Mr Deverell, the firm’s investment manager with responsibility for four core model portfolios, has halved his property exposure from a 2015 high of nearly 30 per cent in the firm’s Balanced offering.

The move – executed between February and April by selling Standard Life UK Property and reducing holdings in offerings from Aviva Investors, Aberdeen, Henderson, Standard Life Investments, M&G and Kames Capital – comes at a difficult time for the asset class.

Several property funds have shifted pricing in recent weeks, after the IA Property sector was hit by £166m of net outflows in the first quarter of 2016, as investors appear to reassess the outlook.

“I don’t see any major issue in the asset class, but we felt it was starting to run its course,” Mr Deverell explained.

“The yields were coming down and we are not getting a lot of income growth. We felt we could get better returns in fixed income.

“We got the property [exposure] down before the major repricings.”

The Balanced portfolio’s weighting to fixed income has nearly doubled, from around 8 per cent earlier this year to 15 per cent, as Mr Deverell looks to take advantage of the early-year sell-off in corporate debt.

“In February, we bought the BlackRock Corporate Bond Tracker,” he said. “We did that because the yield on the corporate bond index went to about 4.1 per cent. A year before, it was about 3 per cent.

“We felt it was pretty low risk to make a reasonable return.”

The manager also “topped up” investments in the Jupiter Strategic Bond, Royal London Sterling Extra Yield Bond and TwentyFour Dynamic Bond funds.

Another tactic employed by Mr Deverell this year has been the use of passive funds for short-term tactical trades.

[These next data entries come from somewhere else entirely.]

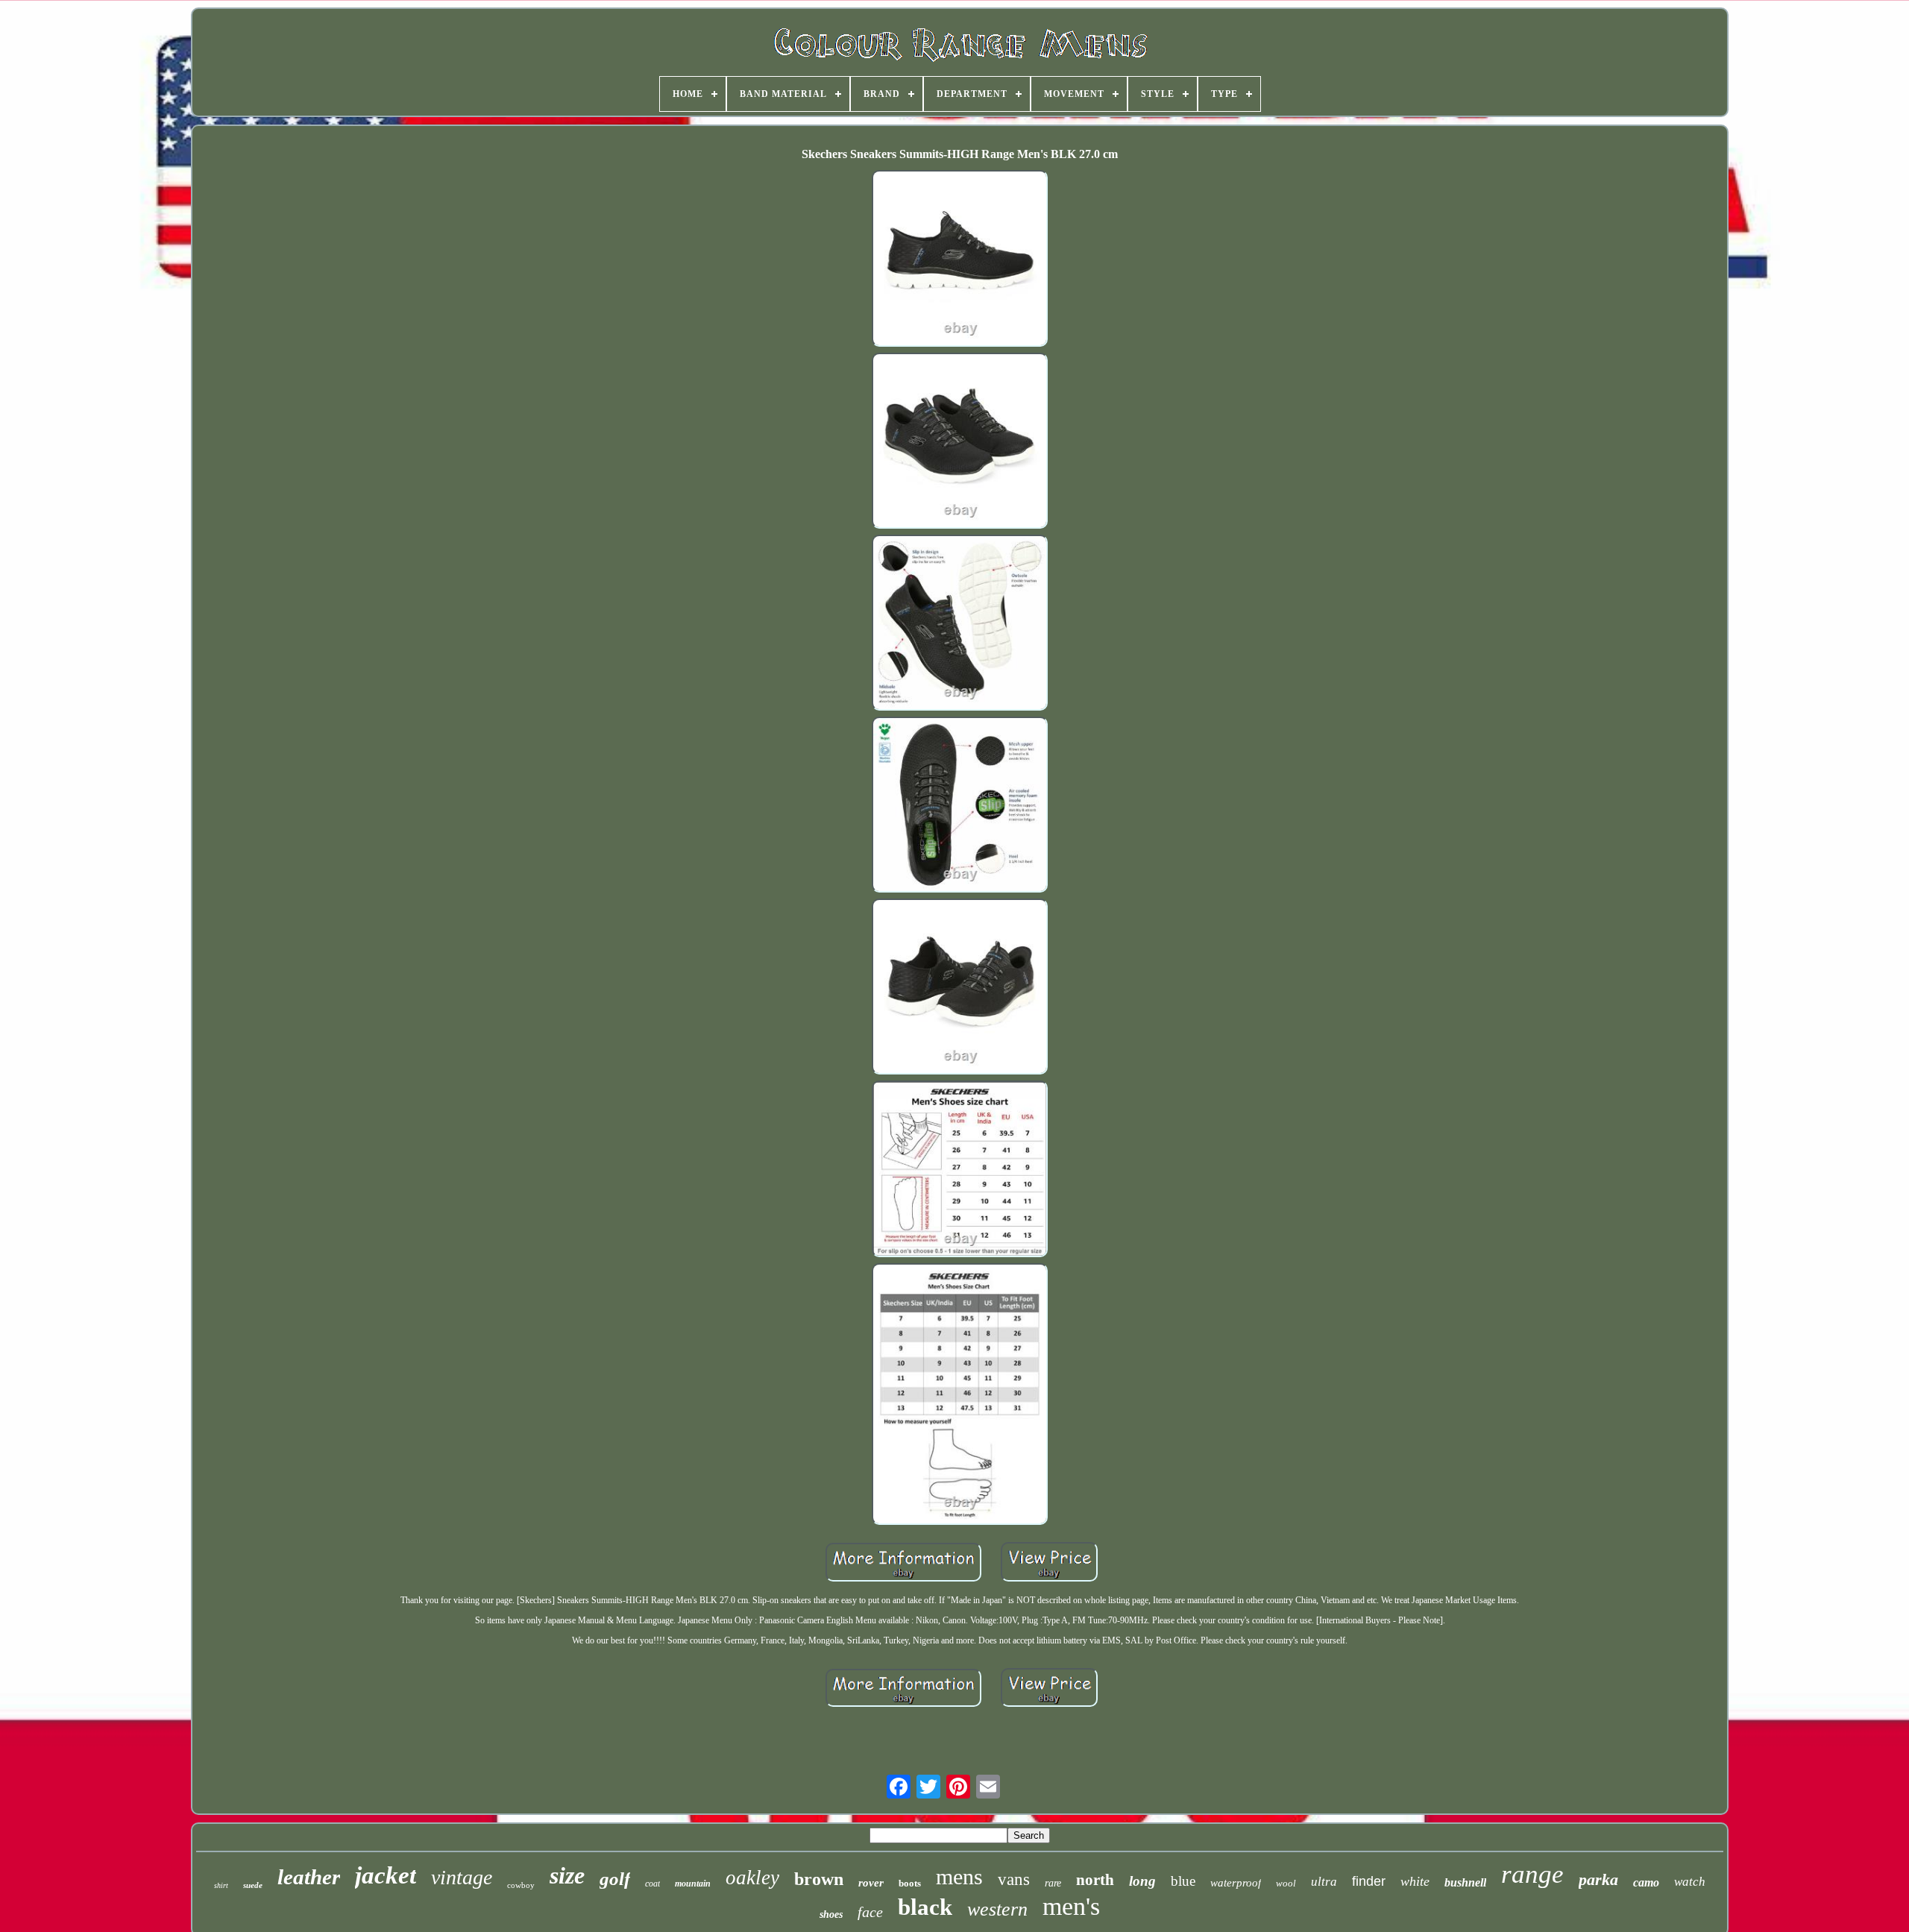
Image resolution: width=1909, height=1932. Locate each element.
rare (1053, 1883)
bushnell (1465, 1882)
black (925, 1907)
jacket (385, 1875)
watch (1689, 1882)
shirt (221, 1885)
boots (910, 1883)
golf (615, 1879)
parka (1598, 1879)
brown (818, 1879)
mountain (693, 1883)
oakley (752, 1877)
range (1532, 1874)
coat (652, 1883)
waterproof (1235, 1883)
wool (1286, 1883)
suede (252, 1885)
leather (308, 1877)
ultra (1324, 1882)
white (1415, 1881)
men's (1071, 1906)
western (997, 1909)
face (870, 1912)
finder (1369, 1881)
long (1142, 1881)
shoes (831, 1914)
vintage (461, 1877)
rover (871, 1883)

As part of this, the manager bought the Fidelity UK Index vehicle and the iShares FTSE 100 exchange-traded fund in the opening weeks of the year, as market stress took hold, before selling them off as they rallied.

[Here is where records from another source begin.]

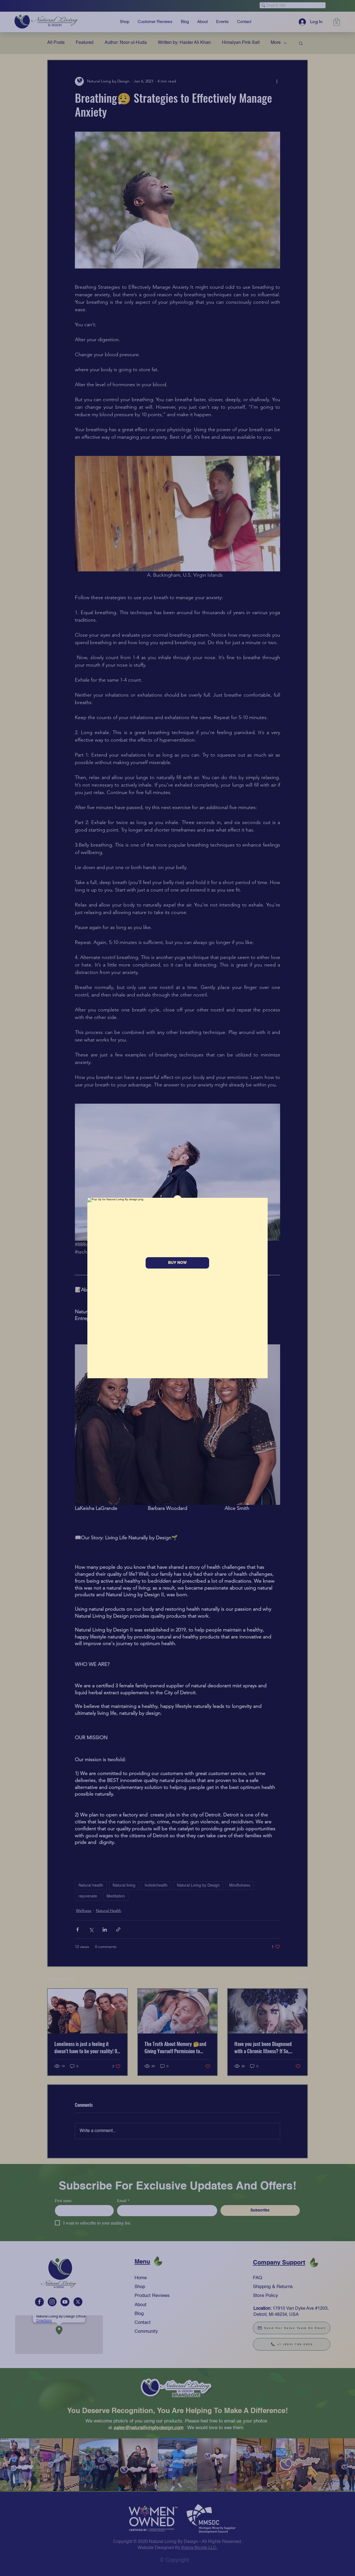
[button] (177, 1199)
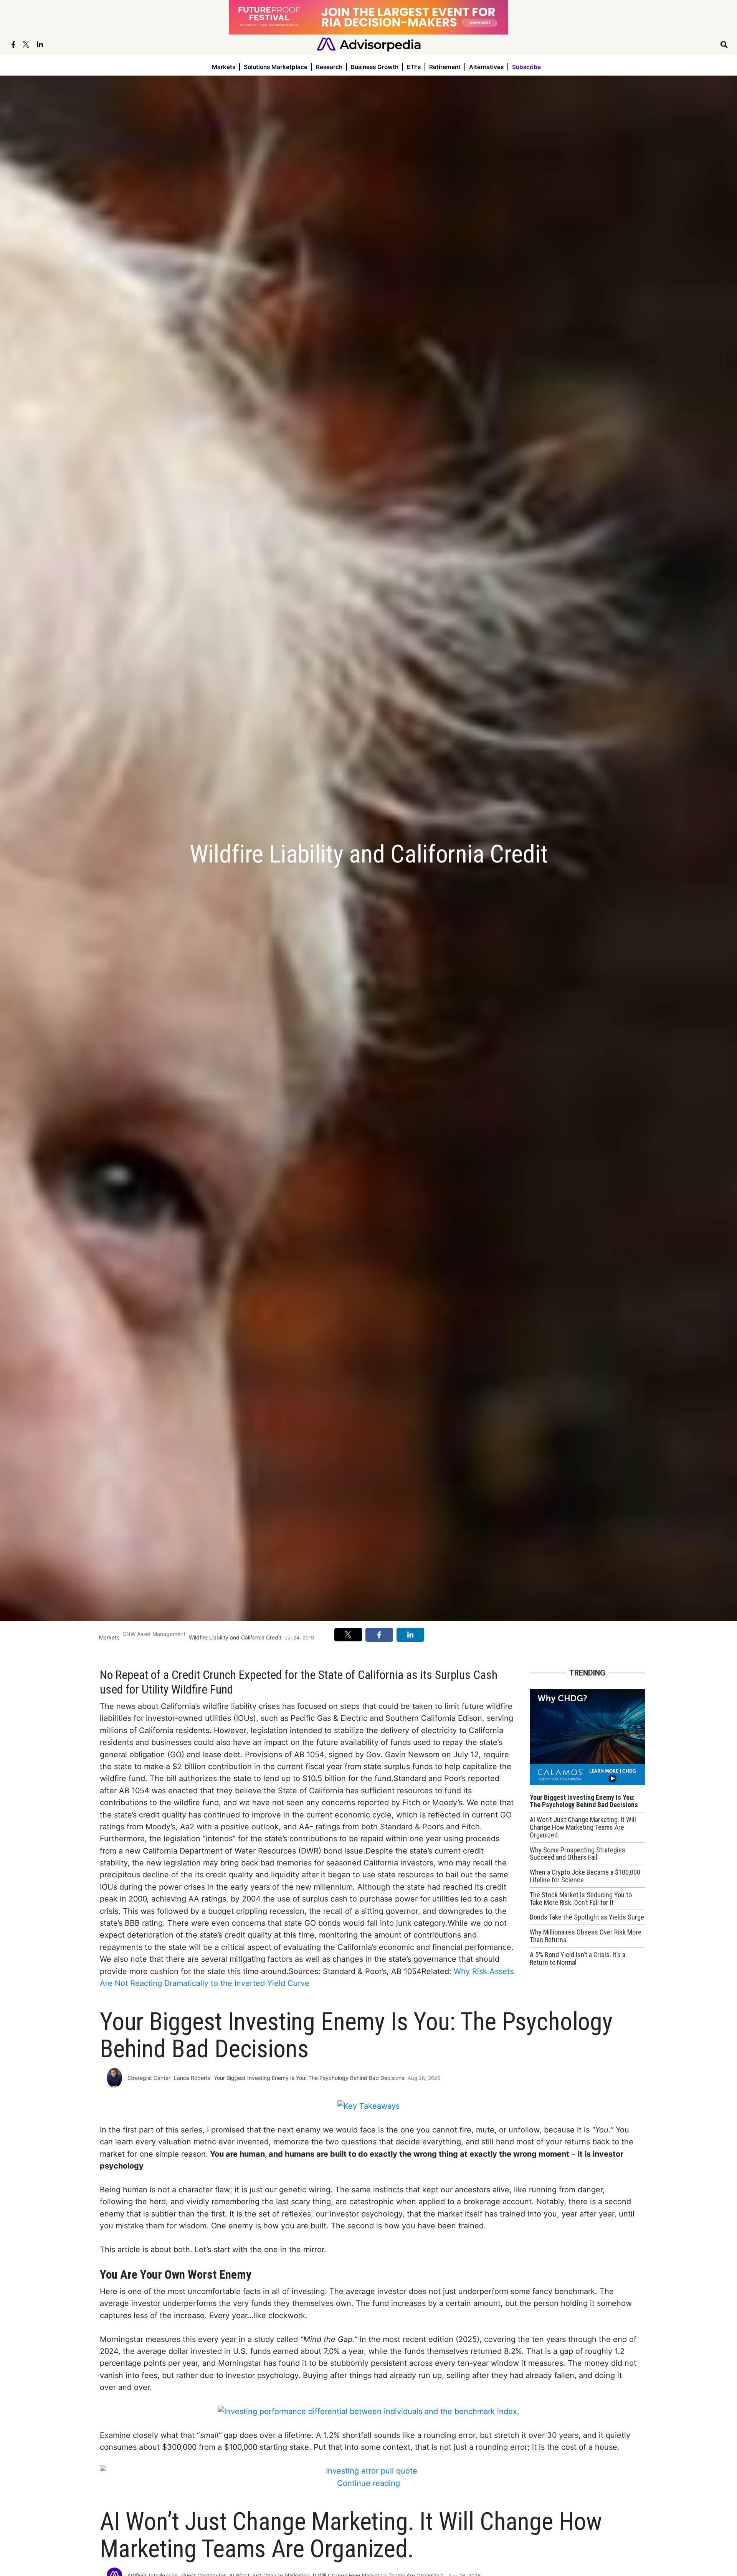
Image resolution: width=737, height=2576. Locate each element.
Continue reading (368, 2483)
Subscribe (526, 67)
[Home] (368, 44)
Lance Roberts (192, 2078)
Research (329, 67)
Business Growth (374, 67)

This saw the equity weighting in the Balanced portfolio reach around 41 per cent in mid-February, before dropping back to its current level of 35 per cent.

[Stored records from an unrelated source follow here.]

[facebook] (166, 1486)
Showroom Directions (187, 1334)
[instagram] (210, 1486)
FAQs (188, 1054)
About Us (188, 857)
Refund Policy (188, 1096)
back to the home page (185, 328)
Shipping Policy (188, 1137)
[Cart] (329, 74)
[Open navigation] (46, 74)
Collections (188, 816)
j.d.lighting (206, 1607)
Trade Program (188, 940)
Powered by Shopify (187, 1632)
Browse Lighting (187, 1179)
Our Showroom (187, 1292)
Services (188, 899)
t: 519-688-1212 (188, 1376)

“On the equity side we have been trading volatility. When markets have dipped we have bought, and we have sold when they recovered,” he said.

Mr Deverell is also among those to have taken a shine to alternative equity offerings.

“There’s a lot of [divergence] between asset classes, regions and monetary policy, so a fund that can go long and short has a big opportunity set,” he said.

This year, the Balanced portfolio’s weighting to alternative equity rose from around 12 per cent to 17 per cent, with Mr Deverell buying the Natixis H2O MultiReturns fund.

He noted the vehicle could be “pretty volatile” but said it was balanced out by other holdings in the space, which include Invesco Perpetual Global Targeted Returns.

“We bought [the Natixis fund] at a low in February. It really dipped because it was long dollar and short US Treasuries.

“It was an obvious play for if rates were going up [in the US] but earlier this year none of those plays worked. The fund has recovered quite nicely [since then].”